Publications in Scientific Journals:

G. Requena, H.P. Degischer:
"Creep behavior of unreinforced and short fibre reinforced AlSi12CuMgNi piston alloy";
Materials Science and Engineering A, 420 (2006), 265 - 275.

English abstract:
The isothermal creep resistance of AlSi12CuMgNi alloys produced by squeeze casting, unreinforced and reinforced with 10, 15 and 20 vol% of short alumina fibres is investigated by means of long-term tensile creep tests at a temperature of 300C. Dislocation creep-mechanisms associated with a Norton exponent n = 3 are attributed to both the unreinforced and the short fibre reinforced materials (SFRMs) in the stress range between 10 and 50 % of the yield strength at 300C. The embedding of short fibres reduces the creep rate of the alloy by more than one order of magnitude. The SFRM with 15 vol% of reinforcement is the most creep resistant, while the 20 vol% SFRM is less creep resistant than the 10 and 15 vol% SFRMs due to its higher defect density and larger interface area.
Load changes are imposed during creep tests to study the influence of periods of overloading. Returning to the initial load causes the stationary creep rates of the SFRMs to be further reduced down to one third of their initial values. Furthermore, a small increase in the creep exponent n of the SFRMs is observed after an overloading cycle. The increase of the connectivity of the Si/Al2O3-short fibre network in the direction of loading enhances the load transfer effect from the matrix to the reinforcement decreasing thus the external stress acting on the matrix. The yielding of highly stressed zones in the matrix around the ceramic reinforcement during the overload is able to produce a more uniform distribution of internal stresses when returned to a lower stress level. Both effects are considered to be responsible for the observed reduction of the stationary creep rate.

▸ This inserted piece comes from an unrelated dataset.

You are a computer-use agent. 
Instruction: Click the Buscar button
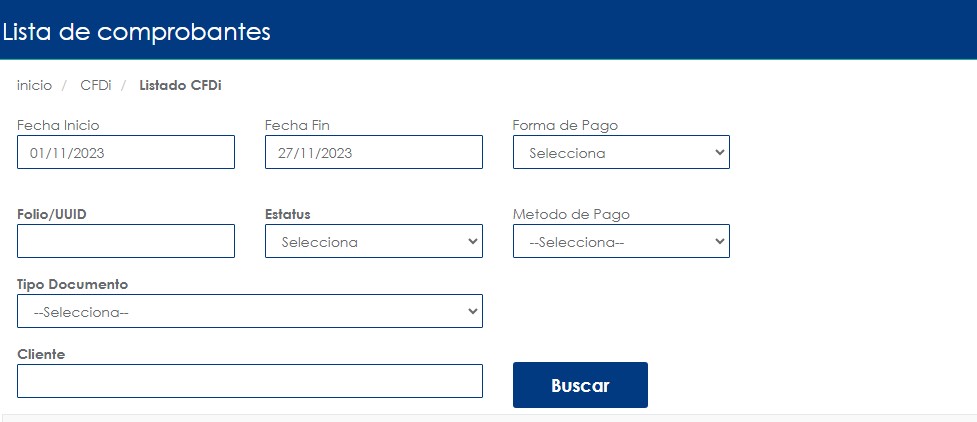(x=580, y=385)
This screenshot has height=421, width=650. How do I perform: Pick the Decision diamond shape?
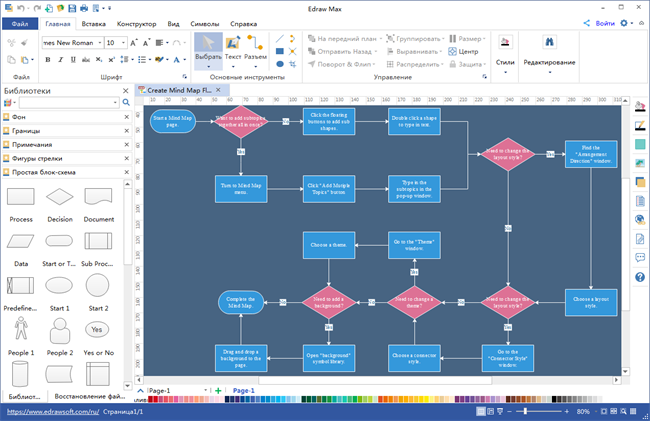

As already stated, the unexpected low creep resistance of the 20 vol% SFRM in comparison with the two other composites can be explained by the larger number of microstructural defects (≤ 1 vol% porosity) found in this material after the infiltration process. Although the small portion of these defects does not affect the high temperature tensile properties of the composite (see Table 2), it accelerates the diffusion controlled creep mechanisms. The larger interface area present in the materials with higher reinforcement volume fraction increases the diffusivity as well. The connectivity of the Si/Al2O3-short fibre (SF) network is higher for the 20 vol.% SFRM than for the other SFRMs already before creep exposure. Thus the training effect by overloading periods is less efficient in the 20 vol.% SFRM than in SFRMs with less fibre content. Those effects are counteracted by the fact that the higher the reinforcement volume fraction the smaller the load acting on the matrix. Yet for the investigated 20 vol% SFRM samples, the negative contributions prevail resulting in a lower creep resistance than for the other two composites.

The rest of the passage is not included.